Ele entrou na nave auxiliar e deu um último aceno. Os avós ficaram observando a nave subir.

– Ele está melhor, mas ainda se nota a tristeza, Daniel – disse a avô. – Forte demais. Estou preocupada.

– É, Dani, cada vez que penso nisso, tenho ganas de rebentar o focinho daquele real imbecil.

– Não é solução, Daniel.

– Eu sei, Dani, eu sei. – O avô suspirou. Ele sentia muitas saudades da garota, aquela que foi a sua mãe.

O voo para a Terra foi rápido e calmo. Daniel lembrou-se do comentário da Jéssica sobre o que poderiam fazer e uma lágrima caiu dos seus olhos. Pôs esses pensamentos de lado e pousou na empresa da família. Após dar algumas instruções para o doutor Herbert, foi para casa.

Quando chegou, encontrou a Bia no portão, sorridente e maliciosa.

– Me disseram que já tinhas retornado à Terra. – Ele beijou-a, sorriu e ambos entram.

― ☼ ―

Passaram-se dois meses. Bia e Daniel saiam de vez em quando e curtiam-se bem. Era bastante agradável, a relação que ambos tinham, sem envolvimentos emocionais, mas ele sentia falta do sentimento extra, que fazia o sexo ser algo inigualável.

Certa tarde, Daniela bateu à porta da casa dele.

– Oi, Dan.

– Olá, Daniela, entra – sorriu para a moça.

– Dan, vim para te dizer que estou me envolvendo com João. Eu gosto dele, que corresponde, e queria que soubesses por mim porque já estou em condições de ser tua amiga e sinto-me muito contente por teres sido tão honesto e verdadeiro. Hoje, posso ver que fizeste a coisa certa.

– Que bom, Daniela. – Ele deu-lhe um abraço. – Eu ia ficar muito triste se não nos víssemos mais. João é uma pessoa maravilhosa e sei que vocês vão se dar muito bem porque ele te ama muito.

– Obrigada, Dan, ele é maravilhoso sim. Acho que no fundo eu estava meio cega, mas agora estou muito bem, graças a ti. Bem, eu vou-me embora.
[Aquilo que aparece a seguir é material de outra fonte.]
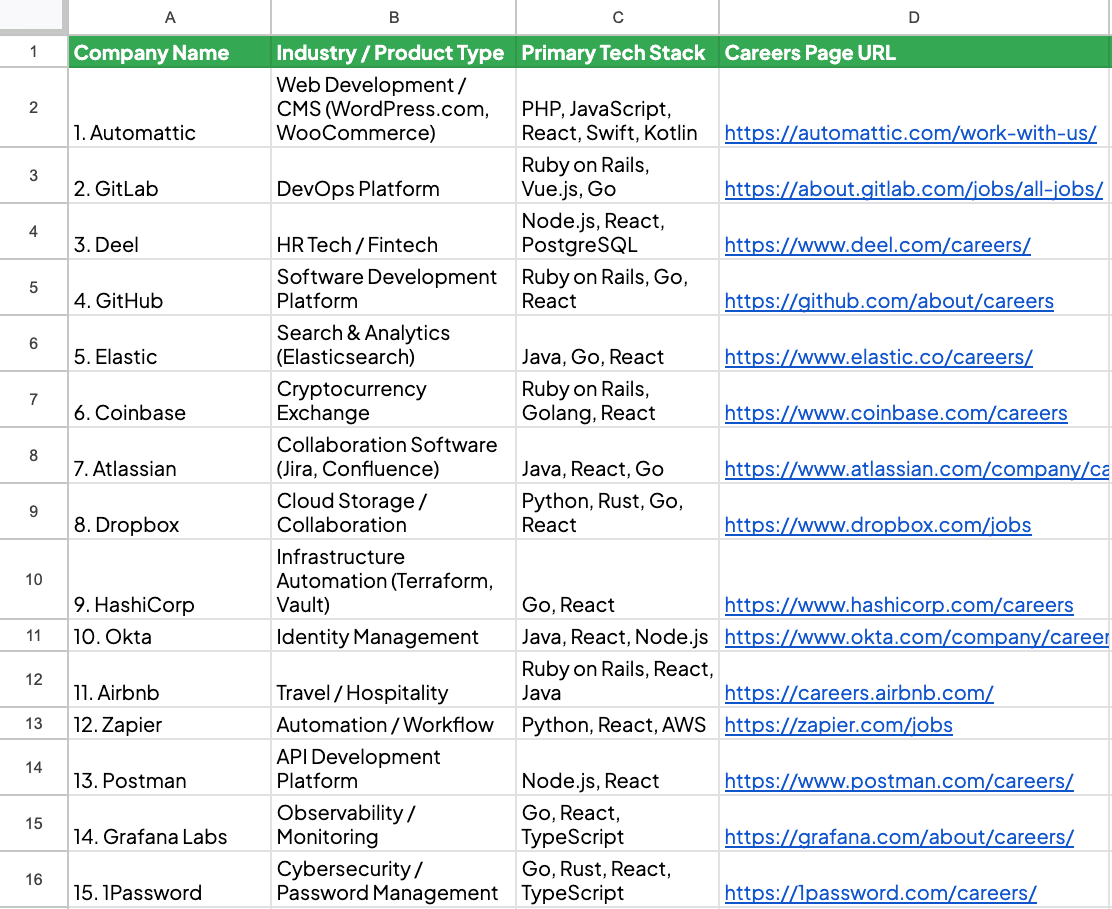Image resolution: width=1112 pixels, height=909 pixels.
Task: Select the cell containing '7. Atlassian'
Action: [x=170, y=456]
– Até mais, Daniela. – Ele levou-a até à porta e abraçou-a. Quando a abriu, João estava com o dedo na campainha. Ao ver a moça com o Daniel, fechou a cara, mas ele sorriu para o primo.

– Deixa eu adivinhar, maninho, vieste me dizer que vocês estão namorando. Chegaste tarde, irmão, parabéns para os dois. Desejo que sejam muito felizes.

João relaxou e sorriu, ao mesmo tempo que Daniela foi até ele e abraçou-o.

– Adeus, Dan, obrigada por seres tão sincero.

– Ei, churrasco no sábado?

– Combinado – disse João, que abraçou o primo. – Obrigado por tudo, bebê, e desculpa aquele soco.

– Esquece isso, tchê, com a força que deste – brincou Daniel, rindo. – Nem machucavas uma velhinha.

O primo fez uma careta, sabendo que ele disse aquilo para tirar a importância do caso.